As part of its emergence, Peabody also obtained a resolution of its self-bonding reclamation requirements in Illinois, Indiana, New Mexico, and Wyoming. Self-bonding is a practice whereby a state exempts companies from posting bonds or other securities to cover the cost of reclaiming mine lands. Here, Peabody was able to secure approximately $1.26 billion in commercial surety bonds and enter into the Indiana Surface Mining and Reclamation Bond Pool to fully replace all of Peabody's self-bonds.

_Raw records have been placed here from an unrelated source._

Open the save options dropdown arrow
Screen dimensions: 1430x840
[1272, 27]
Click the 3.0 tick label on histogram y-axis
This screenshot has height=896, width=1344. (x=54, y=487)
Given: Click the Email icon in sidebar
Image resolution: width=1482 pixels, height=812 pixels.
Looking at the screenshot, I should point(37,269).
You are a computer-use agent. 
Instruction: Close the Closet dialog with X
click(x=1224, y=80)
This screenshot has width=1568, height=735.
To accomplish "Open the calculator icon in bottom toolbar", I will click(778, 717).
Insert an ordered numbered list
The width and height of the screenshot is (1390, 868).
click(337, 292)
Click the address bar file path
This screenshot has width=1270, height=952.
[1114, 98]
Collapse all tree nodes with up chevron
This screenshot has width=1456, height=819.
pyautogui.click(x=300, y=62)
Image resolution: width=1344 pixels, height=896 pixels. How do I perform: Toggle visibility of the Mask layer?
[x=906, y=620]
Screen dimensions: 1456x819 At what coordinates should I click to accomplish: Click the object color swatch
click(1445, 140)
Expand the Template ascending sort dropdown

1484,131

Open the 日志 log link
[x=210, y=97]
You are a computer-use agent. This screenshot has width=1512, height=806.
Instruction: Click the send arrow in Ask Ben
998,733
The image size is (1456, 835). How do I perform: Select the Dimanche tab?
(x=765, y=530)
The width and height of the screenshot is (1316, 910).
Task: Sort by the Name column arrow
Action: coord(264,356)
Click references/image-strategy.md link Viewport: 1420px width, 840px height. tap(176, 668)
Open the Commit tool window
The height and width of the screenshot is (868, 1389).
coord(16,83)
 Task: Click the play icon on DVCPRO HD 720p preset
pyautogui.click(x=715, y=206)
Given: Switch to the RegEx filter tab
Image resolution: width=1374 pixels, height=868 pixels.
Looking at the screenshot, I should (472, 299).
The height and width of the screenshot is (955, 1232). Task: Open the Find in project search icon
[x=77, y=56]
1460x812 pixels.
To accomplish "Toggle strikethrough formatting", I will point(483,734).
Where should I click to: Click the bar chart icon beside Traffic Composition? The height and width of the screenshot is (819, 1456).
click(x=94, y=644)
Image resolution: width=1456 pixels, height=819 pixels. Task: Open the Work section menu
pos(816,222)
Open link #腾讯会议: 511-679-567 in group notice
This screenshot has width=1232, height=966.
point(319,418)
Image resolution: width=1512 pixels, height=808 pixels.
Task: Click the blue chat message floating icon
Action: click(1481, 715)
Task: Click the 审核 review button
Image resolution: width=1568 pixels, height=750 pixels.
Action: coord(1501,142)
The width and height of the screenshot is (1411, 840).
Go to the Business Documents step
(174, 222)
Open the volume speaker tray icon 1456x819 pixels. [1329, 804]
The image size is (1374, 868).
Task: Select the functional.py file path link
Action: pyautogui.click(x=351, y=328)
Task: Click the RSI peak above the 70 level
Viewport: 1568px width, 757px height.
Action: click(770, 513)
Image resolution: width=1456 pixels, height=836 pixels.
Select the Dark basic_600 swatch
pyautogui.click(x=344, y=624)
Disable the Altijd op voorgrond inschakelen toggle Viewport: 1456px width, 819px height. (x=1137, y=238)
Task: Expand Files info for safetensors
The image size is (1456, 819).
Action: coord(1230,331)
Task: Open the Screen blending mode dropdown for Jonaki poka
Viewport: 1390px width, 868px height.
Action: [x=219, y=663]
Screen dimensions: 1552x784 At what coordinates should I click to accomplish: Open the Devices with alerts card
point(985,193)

Peabody was represented by a Jones Day team led by Heather Lennox, Partner-in-Charge of Cleveland; Amy Edgy and Dan Moss, partners in the Washington, D.C. Office; Tom Wearsch, partner in the Cleveland Office; Mark Cody and Tim Hoffmann, partners in the Chicago Office; Bob Hamilton and Matt Corcoran, of counsel and partner, respectively, in the Columbus Office; and George Howard, a senior associate in New York.